> [Your instructions] What is the count of lines in the records that include "computer"? Reply with that number alone.

(Saved entries)

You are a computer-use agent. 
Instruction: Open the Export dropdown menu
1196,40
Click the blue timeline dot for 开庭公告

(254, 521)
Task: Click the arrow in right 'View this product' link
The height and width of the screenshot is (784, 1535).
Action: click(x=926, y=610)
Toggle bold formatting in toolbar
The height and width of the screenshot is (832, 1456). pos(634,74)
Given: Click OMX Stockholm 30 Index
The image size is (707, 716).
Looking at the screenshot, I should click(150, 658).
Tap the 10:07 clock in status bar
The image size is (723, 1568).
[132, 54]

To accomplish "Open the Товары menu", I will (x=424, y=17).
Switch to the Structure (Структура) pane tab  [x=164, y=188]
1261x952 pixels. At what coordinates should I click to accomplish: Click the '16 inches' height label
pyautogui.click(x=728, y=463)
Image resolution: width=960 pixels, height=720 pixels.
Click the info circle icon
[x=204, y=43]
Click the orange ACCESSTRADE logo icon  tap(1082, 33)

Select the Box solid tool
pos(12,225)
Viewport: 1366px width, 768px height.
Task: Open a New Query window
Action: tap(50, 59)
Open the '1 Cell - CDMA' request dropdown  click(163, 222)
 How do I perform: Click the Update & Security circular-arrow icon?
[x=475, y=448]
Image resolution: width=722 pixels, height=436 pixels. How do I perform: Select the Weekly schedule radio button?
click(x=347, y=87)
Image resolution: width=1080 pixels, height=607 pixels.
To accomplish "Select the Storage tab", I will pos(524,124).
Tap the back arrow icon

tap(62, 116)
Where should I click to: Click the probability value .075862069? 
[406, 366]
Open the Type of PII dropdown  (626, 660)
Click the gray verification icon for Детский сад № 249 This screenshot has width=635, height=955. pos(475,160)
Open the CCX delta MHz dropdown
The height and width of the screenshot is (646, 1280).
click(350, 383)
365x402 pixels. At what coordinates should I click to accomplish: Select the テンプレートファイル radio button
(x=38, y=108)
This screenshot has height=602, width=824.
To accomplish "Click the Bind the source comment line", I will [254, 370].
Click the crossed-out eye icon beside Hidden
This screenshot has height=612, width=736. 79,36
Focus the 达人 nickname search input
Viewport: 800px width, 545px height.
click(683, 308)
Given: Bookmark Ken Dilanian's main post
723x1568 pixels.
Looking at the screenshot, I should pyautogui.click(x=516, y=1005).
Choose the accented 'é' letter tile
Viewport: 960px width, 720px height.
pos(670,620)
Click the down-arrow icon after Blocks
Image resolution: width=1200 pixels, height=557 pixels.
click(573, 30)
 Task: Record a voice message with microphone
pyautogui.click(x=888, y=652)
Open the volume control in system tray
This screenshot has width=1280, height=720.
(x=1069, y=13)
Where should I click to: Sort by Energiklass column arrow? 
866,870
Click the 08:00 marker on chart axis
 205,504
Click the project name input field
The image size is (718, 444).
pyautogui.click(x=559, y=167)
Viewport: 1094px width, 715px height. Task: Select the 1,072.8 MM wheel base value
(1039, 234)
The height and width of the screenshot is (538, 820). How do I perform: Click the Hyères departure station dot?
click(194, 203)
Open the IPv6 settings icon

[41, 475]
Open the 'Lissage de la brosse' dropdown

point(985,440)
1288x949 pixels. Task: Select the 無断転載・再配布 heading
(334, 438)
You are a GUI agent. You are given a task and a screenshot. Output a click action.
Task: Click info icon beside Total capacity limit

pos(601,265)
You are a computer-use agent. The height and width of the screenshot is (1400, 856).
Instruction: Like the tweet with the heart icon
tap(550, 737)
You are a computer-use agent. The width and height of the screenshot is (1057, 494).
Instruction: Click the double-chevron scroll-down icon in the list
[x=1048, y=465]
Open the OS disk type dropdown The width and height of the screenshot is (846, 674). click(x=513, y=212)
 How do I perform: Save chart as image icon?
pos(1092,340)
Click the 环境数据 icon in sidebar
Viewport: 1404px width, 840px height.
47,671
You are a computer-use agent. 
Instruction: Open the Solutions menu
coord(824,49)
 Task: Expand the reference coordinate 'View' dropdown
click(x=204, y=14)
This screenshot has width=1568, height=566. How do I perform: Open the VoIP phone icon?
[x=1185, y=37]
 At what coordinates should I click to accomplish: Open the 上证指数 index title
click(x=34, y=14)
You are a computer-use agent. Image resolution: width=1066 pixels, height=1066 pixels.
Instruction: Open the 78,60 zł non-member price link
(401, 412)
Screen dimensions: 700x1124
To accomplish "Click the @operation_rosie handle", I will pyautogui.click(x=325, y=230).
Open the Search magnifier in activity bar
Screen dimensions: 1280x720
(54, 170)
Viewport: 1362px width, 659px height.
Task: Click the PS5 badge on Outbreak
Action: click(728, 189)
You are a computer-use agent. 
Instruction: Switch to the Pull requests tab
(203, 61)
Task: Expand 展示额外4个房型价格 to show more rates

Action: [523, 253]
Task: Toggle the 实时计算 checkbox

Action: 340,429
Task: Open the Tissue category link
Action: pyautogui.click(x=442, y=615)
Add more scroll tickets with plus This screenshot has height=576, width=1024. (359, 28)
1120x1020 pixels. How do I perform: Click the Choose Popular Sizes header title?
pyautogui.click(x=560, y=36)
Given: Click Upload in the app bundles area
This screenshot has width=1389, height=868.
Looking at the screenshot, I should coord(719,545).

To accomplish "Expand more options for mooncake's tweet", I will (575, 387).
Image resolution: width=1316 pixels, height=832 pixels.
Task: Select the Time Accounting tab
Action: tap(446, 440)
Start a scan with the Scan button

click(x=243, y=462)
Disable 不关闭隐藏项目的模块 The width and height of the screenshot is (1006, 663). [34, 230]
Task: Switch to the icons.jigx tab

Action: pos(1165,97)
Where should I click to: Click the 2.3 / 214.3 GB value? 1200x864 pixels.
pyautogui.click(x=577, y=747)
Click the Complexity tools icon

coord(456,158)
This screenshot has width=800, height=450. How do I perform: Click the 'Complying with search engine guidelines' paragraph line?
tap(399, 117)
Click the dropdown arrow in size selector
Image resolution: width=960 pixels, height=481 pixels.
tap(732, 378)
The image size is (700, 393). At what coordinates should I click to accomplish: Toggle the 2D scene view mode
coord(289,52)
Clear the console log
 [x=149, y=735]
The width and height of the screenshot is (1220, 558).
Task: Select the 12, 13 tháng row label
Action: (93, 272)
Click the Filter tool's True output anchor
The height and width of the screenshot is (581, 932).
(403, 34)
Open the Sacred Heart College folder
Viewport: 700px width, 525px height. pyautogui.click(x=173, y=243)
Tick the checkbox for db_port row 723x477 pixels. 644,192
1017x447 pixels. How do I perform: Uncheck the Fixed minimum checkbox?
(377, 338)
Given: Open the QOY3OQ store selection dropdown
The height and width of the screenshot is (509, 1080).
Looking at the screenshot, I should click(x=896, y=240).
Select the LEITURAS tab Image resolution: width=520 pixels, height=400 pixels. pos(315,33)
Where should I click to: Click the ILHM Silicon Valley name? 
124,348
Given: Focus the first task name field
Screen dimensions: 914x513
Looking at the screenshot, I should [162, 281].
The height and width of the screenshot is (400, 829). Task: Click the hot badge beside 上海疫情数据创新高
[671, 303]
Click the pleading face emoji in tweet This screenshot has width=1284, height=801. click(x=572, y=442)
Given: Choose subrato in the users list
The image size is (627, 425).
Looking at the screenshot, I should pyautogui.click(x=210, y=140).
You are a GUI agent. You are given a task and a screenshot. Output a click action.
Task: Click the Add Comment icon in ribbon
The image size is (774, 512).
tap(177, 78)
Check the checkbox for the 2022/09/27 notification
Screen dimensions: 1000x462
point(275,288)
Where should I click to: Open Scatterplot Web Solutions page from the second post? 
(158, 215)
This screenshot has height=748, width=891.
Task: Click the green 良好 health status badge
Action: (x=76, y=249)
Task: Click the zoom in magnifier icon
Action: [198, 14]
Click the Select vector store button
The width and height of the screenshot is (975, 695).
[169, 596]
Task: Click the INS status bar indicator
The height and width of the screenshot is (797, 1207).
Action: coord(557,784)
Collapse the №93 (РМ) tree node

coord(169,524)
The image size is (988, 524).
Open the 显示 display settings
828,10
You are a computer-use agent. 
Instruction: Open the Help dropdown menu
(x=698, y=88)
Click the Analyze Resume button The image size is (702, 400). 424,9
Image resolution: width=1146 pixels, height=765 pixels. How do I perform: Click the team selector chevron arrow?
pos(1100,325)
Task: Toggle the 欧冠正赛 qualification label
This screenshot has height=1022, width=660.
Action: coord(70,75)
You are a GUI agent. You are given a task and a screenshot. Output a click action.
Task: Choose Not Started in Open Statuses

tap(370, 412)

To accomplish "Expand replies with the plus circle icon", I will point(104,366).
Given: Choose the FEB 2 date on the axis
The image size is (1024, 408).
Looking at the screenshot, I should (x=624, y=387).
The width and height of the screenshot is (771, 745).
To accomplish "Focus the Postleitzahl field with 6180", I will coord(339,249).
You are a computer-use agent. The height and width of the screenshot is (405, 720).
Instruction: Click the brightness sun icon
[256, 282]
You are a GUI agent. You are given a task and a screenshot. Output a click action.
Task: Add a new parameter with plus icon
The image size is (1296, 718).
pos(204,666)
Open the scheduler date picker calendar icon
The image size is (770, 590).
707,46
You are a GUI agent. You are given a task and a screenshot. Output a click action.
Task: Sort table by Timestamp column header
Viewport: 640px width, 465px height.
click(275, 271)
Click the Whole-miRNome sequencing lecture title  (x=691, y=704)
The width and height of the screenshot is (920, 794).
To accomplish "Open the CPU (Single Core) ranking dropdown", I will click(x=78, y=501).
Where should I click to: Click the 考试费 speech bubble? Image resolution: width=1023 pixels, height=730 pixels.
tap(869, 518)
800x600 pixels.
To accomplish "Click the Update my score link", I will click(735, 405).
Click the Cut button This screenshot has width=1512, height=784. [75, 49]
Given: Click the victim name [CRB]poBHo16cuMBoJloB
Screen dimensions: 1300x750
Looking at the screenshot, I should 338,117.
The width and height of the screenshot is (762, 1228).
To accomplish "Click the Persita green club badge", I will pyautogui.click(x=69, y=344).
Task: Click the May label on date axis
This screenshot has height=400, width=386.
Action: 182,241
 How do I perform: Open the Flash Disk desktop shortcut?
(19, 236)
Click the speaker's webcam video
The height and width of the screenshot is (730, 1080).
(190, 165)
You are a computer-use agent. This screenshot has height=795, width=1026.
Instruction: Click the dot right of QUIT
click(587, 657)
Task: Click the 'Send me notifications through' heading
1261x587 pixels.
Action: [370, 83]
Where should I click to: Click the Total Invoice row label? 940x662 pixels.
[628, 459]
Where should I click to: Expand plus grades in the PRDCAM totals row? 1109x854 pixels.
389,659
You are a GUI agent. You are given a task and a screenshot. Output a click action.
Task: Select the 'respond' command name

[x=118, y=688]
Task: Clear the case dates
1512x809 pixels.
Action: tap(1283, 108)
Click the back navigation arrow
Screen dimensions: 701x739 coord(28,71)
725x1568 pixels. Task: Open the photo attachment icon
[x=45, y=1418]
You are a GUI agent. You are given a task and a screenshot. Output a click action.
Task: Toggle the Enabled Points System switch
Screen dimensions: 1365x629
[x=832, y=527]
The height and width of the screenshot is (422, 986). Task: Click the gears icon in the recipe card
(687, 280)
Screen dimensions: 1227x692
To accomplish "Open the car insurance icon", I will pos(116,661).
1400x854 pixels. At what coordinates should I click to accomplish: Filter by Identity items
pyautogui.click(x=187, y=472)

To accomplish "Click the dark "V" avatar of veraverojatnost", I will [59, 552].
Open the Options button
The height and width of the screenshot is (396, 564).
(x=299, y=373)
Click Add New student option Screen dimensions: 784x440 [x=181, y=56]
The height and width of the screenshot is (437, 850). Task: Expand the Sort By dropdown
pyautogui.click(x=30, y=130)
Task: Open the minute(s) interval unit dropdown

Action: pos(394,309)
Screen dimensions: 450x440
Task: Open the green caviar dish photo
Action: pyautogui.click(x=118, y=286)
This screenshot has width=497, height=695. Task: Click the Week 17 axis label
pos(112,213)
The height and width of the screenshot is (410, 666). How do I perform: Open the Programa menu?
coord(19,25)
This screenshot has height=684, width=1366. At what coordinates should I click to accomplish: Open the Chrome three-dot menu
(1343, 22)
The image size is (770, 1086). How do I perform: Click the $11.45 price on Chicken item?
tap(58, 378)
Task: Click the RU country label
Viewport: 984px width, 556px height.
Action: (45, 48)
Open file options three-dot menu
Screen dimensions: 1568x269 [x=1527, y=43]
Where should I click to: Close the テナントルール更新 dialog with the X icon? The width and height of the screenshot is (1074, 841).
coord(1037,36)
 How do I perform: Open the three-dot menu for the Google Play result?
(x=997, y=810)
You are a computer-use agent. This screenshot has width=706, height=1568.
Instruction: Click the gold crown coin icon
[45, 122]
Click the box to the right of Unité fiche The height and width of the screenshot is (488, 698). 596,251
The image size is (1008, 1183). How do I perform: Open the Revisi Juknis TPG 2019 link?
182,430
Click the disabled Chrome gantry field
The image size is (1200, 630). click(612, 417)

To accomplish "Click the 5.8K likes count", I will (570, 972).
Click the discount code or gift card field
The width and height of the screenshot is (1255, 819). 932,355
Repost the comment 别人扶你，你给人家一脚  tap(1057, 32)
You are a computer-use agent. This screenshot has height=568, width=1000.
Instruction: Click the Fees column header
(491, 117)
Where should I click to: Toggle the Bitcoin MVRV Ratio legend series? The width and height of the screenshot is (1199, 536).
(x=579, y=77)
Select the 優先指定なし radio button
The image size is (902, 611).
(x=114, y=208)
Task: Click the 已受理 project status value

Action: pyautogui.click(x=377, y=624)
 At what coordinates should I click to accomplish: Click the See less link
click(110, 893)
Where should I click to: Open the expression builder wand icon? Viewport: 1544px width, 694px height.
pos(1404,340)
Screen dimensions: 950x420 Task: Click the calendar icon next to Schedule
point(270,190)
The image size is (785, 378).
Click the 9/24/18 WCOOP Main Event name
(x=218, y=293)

> [Answer for the task] 11